(Dataset records)
---+---
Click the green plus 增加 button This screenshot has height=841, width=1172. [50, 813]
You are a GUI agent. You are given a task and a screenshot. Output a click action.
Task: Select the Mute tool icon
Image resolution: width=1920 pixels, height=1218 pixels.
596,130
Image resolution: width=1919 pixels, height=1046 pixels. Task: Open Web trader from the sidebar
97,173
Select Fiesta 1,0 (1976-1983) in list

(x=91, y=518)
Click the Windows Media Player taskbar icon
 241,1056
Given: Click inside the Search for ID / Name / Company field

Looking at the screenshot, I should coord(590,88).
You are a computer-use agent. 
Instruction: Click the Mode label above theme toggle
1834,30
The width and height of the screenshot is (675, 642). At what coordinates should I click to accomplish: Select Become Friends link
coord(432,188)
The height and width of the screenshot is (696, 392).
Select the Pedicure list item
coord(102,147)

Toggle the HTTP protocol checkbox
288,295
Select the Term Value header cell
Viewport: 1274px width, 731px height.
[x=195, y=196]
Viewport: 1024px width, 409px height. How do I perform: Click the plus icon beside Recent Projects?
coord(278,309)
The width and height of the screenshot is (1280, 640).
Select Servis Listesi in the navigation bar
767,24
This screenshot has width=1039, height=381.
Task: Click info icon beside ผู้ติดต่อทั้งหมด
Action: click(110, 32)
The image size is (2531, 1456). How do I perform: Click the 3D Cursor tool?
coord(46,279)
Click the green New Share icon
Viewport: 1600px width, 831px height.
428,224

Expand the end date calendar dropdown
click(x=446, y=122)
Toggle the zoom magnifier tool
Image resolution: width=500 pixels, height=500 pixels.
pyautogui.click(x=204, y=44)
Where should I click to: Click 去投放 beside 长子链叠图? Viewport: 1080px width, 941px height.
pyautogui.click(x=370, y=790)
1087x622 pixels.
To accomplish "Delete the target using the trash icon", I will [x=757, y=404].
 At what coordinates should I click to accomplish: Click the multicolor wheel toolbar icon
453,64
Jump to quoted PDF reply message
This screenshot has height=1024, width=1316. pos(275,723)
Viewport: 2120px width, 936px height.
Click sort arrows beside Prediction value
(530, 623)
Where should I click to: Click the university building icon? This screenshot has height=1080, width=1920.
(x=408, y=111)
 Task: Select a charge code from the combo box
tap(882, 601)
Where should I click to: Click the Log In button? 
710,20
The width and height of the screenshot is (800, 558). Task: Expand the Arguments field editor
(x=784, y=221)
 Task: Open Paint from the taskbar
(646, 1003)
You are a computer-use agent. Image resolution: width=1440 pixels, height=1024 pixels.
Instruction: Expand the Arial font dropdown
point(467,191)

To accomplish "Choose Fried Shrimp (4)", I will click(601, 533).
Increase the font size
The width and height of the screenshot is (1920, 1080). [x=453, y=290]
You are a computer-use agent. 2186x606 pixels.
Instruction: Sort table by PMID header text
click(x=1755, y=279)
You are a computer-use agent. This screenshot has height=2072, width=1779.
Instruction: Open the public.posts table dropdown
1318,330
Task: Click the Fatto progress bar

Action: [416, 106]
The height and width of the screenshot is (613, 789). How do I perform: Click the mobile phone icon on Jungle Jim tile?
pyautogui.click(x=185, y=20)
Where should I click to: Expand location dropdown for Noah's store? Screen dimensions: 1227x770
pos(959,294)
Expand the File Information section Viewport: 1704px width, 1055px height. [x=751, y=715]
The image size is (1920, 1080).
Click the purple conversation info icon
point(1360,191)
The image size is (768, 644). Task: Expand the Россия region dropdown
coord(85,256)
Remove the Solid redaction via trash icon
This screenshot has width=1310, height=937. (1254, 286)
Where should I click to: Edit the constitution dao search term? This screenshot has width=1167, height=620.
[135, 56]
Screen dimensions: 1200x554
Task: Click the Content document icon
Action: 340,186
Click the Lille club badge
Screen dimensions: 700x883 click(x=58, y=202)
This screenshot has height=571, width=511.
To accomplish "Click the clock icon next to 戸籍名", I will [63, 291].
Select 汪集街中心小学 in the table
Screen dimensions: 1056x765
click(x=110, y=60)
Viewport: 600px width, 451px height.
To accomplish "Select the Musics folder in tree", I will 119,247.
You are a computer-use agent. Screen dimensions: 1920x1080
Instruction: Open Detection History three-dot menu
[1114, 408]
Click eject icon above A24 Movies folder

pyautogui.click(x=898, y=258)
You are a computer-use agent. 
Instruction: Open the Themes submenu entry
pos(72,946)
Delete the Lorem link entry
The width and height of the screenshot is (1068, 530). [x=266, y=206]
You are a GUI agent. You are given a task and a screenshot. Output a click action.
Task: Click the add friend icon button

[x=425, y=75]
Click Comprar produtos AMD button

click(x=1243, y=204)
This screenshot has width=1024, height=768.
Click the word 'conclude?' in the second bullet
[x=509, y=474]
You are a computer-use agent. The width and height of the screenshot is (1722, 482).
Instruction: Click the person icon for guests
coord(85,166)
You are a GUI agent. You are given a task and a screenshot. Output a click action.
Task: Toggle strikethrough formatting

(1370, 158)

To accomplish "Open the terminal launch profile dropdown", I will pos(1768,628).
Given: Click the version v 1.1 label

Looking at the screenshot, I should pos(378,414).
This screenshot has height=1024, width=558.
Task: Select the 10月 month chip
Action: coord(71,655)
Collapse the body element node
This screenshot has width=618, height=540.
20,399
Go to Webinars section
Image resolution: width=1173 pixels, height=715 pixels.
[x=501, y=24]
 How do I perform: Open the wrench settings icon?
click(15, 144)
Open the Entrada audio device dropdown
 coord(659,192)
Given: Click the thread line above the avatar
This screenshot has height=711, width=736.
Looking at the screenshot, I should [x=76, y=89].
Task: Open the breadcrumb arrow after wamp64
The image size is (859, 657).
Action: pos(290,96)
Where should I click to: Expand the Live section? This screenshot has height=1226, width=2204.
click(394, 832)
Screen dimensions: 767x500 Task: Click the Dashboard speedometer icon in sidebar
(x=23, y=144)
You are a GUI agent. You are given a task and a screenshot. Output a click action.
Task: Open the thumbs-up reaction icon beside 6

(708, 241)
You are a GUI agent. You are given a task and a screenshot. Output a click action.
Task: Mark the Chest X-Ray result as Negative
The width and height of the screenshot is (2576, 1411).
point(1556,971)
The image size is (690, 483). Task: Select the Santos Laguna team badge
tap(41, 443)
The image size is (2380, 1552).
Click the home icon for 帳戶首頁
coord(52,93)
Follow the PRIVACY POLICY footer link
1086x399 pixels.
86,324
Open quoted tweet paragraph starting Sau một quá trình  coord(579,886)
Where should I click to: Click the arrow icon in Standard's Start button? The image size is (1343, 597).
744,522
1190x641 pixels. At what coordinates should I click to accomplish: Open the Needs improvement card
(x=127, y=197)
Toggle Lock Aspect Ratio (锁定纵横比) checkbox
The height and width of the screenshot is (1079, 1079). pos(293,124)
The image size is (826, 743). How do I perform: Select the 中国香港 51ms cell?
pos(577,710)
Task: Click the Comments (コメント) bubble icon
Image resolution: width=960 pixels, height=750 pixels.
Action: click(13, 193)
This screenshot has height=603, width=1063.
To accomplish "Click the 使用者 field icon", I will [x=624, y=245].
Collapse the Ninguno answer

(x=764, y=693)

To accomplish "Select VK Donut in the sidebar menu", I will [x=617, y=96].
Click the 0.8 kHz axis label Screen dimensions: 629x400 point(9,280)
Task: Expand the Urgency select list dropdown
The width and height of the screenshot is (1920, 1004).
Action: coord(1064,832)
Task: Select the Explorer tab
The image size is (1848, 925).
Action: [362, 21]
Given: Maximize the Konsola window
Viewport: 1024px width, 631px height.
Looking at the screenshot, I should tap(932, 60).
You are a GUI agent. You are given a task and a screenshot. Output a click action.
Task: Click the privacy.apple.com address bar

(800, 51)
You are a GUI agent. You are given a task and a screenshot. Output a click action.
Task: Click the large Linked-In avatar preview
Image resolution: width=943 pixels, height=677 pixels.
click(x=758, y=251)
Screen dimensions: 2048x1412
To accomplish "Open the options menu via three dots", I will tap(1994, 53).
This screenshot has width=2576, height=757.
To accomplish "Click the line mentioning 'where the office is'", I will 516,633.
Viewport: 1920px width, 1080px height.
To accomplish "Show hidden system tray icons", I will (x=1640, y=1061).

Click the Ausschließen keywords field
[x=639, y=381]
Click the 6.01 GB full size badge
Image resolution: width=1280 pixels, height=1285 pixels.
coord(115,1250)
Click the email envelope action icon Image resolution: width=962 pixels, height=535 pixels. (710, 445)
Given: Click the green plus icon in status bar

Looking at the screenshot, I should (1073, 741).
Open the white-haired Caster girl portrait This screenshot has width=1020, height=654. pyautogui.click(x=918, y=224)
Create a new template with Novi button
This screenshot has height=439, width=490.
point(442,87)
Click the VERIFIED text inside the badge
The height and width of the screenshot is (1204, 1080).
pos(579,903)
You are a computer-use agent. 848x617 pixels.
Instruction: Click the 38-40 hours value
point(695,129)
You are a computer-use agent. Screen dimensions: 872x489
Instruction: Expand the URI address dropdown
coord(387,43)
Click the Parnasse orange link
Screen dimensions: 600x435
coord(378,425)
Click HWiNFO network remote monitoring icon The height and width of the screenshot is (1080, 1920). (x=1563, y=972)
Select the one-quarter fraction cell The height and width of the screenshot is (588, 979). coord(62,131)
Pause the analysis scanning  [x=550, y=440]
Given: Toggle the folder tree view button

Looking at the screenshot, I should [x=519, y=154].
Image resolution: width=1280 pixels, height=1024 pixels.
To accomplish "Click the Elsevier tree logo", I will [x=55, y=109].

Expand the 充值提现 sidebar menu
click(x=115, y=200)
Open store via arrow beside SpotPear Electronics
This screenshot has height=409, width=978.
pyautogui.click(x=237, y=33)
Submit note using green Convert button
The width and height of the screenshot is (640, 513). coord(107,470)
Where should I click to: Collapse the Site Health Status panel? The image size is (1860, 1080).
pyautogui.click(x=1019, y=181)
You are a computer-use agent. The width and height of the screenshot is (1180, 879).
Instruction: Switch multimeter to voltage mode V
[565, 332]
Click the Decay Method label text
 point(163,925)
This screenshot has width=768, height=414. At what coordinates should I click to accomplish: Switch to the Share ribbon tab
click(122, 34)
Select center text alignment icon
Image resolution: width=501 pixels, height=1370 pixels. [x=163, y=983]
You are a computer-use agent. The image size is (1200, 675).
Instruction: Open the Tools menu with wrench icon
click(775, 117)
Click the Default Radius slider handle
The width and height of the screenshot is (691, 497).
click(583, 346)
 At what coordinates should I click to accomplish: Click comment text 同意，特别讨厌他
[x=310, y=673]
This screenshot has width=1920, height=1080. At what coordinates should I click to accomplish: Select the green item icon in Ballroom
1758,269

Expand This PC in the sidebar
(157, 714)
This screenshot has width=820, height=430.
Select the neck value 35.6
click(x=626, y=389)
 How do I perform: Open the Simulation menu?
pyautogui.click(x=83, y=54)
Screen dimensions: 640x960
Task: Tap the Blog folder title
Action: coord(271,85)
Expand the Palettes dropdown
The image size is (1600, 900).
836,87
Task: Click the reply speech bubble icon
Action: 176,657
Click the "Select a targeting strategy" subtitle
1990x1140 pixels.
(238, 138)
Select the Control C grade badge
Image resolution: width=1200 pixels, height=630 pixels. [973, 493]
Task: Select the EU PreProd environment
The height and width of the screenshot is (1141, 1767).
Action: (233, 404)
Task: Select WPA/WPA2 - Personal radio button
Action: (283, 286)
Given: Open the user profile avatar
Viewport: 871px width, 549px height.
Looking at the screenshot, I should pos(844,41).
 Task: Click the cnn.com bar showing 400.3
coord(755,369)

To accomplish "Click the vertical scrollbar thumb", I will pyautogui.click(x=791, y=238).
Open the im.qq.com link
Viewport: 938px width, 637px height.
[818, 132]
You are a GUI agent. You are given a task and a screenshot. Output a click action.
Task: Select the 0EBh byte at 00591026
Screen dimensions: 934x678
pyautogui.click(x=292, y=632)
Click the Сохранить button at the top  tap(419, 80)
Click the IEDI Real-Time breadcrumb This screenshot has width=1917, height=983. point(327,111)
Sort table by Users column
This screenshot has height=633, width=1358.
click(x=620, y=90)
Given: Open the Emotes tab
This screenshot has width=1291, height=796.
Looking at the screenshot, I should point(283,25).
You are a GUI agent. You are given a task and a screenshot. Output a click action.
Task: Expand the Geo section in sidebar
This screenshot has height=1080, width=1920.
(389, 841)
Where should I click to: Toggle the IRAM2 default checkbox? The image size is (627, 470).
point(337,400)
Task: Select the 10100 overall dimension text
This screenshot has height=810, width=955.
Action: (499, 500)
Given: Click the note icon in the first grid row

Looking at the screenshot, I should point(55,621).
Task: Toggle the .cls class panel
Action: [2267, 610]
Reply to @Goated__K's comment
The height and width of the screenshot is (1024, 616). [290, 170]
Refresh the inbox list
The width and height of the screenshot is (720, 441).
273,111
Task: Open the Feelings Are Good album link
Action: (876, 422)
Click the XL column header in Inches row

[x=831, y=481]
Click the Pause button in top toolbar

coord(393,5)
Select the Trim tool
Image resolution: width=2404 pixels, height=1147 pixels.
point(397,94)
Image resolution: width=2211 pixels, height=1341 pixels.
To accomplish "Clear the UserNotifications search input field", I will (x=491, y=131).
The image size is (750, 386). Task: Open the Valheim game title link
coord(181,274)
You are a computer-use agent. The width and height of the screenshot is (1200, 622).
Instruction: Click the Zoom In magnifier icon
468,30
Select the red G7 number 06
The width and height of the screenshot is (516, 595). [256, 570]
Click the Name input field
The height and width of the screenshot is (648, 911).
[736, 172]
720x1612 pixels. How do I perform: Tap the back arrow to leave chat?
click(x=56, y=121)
---+---
▶ DO THIS
Please count the lines in the items above that contain the word "green", and give only the number.

▶ RESULT FOR THIS EXERCISE
5